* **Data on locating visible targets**
++++

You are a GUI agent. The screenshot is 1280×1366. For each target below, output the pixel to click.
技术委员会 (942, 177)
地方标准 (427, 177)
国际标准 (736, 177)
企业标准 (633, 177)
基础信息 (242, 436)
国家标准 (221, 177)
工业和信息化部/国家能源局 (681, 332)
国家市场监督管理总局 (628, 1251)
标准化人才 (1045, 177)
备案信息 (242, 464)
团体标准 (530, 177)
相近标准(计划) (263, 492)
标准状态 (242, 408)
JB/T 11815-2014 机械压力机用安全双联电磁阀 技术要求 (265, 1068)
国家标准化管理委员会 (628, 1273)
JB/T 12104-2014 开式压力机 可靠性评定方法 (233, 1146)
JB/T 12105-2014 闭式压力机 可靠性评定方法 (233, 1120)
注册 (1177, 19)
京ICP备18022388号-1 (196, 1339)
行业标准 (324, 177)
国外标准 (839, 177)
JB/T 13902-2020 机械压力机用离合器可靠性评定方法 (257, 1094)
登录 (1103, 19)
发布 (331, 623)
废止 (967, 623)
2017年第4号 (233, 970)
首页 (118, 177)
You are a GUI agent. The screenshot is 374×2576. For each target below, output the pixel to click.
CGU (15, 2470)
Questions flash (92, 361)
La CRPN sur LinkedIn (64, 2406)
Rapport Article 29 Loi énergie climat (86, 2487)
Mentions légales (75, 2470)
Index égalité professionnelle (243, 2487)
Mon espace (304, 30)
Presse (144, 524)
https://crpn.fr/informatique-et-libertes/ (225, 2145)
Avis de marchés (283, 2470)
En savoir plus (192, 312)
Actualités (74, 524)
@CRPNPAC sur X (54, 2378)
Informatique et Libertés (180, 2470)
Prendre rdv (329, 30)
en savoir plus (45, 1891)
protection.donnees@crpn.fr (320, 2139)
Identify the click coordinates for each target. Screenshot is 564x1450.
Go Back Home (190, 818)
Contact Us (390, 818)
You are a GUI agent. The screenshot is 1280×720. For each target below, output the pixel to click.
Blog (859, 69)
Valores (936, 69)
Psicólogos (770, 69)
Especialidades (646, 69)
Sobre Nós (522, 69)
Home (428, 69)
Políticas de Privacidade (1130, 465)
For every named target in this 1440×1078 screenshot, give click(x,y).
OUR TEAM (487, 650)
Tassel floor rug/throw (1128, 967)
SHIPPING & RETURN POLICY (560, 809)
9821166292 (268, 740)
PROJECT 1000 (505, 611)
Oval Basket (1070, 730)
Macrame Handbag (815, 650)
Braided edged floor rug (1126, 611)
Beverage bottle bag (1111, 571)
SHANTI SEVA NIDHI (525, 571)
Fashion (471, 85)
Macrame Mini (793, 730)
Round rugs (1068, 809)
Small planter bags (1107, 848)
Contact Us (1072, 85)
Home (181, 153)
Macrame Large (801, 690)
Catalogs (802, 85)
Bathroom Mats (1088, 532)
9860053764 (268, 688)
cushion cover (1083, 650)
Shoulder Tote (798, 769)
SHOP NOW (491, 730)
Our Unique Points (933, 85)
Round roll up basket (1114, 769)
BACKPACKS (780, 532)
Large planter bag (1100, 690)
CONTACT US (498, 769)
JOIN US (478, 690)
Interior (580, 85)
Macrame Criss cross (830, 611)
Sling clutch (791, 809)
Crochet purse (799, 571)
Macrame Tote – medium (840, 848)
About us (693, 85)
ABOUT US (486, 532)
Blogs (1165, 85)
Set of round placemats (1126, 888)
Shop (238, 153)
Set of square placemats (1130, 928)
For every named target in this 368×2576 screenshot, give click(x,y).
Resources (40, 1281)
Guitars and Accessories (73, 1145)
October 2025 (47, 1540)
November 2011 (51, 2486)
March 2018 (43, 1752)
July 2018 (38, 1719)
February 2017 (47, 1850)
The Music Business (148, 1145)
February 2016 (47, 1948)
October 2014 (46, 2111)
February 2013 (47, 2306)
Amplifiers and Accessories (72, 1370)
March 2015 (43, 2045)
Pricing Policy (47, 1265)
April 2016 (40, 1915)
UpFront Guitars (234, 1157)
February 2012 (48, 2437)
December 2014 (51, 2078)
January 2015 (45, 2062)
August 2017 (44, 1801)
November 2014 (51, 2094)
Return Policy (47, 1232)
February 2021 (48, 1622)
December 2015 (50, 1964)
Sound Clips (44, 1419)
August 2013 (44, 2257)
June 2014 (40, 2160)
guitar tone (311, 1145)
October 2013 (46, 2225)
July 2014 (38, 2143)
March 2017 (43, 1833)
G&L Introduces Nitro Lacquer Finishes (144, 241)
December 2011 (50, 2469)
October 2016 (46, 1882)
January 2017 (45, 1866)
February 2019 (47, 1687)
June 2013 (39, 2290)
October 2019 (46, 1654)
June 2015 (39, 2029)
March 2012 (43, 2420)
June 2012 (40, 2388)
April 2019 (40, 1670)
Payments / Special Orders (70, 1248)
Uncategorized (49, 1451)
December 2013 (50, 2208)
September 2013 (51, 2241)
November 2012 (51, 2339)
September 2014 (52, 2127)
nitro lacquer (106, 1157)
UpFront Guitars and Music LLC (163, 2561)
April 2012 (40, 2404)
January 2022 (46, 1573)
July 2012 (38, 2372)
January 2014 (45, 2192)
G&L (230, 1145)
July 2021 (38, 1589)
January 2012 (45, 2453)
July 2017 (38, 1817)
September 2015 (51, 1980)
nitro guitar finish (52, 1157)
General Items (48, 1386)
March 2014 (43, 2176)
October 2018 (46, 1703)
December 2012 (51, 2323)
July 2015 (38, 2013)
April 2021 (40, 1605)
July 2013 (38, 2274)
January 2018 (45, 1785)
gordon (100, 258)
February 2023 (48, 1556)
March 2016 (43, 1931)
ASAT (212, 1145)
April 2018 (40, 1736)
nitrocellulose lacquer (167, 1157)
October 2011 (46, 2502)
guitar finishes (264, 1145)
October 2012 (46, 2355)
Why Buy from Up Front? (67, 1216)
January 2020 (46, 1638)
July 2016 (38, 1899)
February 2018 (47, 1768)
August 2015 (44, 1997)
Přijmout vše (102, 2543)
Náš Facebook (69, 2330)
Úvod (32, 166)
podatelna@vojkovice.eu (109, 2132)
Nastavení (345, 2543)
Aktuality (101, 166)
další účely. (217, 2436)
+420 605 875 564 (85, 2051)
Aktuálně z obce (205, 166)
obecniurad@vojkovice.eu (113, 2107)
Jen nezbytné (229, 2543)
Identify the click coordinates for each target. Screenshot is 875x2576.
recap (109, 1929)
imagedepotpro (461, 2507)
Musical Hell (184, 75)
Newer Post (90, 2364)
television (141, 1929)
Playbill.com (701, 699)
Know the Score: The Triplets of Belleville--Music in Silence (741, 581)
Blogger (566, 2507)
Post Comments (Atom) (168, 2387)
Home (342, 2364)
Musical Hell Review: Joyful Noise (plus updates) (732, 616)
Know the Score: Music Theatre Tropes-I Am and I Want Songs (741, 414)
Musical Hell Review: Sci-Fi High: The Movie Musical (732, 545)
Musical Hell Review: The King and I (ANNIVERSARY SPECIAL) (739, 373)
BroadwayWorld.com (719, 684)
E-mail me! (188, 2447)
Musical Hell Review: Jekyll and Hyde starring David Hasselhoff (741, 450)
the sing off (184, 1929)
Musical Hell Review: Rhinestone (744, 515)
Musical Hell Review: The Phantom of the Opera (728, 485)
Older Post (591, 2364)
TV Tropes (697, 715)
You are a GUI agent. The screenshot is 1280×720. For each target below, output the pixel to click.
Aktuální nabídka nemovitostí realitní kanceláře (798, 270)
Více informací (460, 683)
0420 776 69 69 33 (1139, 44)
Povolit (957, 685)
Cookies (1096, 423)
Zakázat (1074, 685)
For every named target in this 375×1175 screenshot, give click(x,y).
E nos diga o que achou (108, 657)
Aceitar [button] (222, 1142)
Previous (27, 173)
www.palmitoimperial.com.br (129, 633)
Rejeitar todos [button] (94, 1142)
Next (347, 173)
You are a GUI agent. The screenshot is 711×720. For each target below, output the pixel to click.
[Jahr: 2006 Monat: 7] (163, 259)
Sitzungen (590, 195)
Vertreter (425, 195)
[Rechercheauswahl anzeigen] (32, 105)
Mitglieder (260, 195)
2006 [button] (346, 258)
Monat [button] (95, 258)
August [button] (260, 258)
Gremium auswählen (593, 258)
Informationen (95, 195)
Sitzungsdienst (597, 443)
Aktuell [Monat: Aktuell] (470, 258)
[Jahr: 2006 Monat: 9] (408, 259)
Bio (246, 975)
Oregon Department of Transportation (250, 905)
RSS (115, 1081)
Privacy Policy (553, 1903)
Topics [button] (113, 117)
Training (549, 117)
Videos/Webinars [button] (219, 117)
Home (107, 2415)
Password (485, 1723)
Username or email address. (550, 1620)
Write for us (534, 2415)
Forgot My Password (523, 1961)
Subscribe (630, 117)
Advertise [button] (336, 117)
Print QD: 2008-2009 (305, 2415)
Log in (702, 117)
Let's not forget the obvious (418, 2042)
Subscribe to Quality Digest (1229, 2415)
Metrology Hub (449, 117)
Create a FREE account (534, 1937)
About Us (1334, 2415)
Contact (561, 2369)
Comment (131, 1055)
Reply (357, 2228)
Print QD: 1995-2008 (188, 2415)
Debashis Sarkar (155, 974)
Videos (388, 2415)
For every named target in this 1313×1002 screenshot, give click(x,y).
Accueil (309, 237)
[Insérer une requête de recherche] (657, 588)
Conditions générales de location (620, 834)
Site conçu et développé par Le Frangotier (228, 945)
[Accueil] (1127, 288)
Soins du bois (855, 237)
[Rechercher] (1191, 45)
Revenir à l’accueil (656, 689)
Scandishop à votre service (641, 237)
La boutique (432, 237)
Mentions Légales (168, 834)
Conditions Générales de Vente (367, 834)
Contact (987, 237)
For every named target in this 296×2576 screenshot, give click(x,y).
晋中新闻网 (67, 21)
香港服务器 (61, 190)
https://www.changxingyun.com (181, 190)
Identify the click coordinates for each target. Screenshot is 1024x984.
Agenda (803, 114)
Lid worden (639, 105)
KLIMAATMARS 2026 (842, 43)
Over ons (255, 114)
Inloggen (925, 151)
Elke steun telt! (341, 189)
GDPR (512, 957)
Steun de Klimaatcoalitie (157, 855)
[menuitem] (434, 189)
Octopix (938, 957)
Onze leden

++++

* **Exercise task**
Reproduce every line of the material from the line with "Username or email address. (550, 1620)" through the end of the material, requests included, with each coordinate in the answers shifted by adding 106 to both of its numbers.

* **Result for this exercise**
Username or email address. (656, 1726)
Write for us (640, 2521)
Forgot My Password (629, 2067)
Subscribe (736, 223)
Advertise [button] (442, 223)
Print QD: 2008-2009 (411, 2521)
Log in (808, 223)
Let's not forget the obvious (524, 2148)
Subscribe to Quality Digest (1335, 2521)
Metrology Hub (555, 223)
Create a FREE account (640, 2043)
About Us (1440, 2521)
Contact (667, 2475)
Comment (237, 1161)
Reply (463, 2334)
Print QD: 1995-2008 (294, 2521)
Debashis Sarkar (261, 1080)
Videos (494, 2521)
For every named target in this 1313×1002 screenshot, give click(x,y).
Accueil (415, 343)
[Insérer une requête de recherche] (763, 694)
Conditions générales de location (726, 940)
Site conçu et développé par Le Frangotier (334, 1051)
[Accueil] (1233, 394)
Soins du bois (961, 343)
[Rechercher] (1297, 151)
Revenir à l’accueil (762, 795)
Scandishop à votre service (747, 343)
La boutique (538, 343)
Mentions Légales (274, 940)
Conditions Générales de Vente (473, 940)
Contact (1093, 343)
For every named target in this 296×2576 screenshot, give click(x,y).
晋中新闻网 (173, 127)
香港服务器 (167, 296)
https://www.changxingyun.com (287, 296)
Identify the click coordinates for each target. Screenshot is 1024x984.
Agenda (909, 220)
Lid worden (745, 211)
KLIMAATMARS 2026 (948, 149)
Over ons (361, 220)
Inloggen (1031, 257)
Elke steun telt! (447, 295)
GDPR (618, 1063)
Steun de Klimaatcoalitie (263, 961)
[menuitem] (540, 295)
Octopix (1044, 1063)
Onze leden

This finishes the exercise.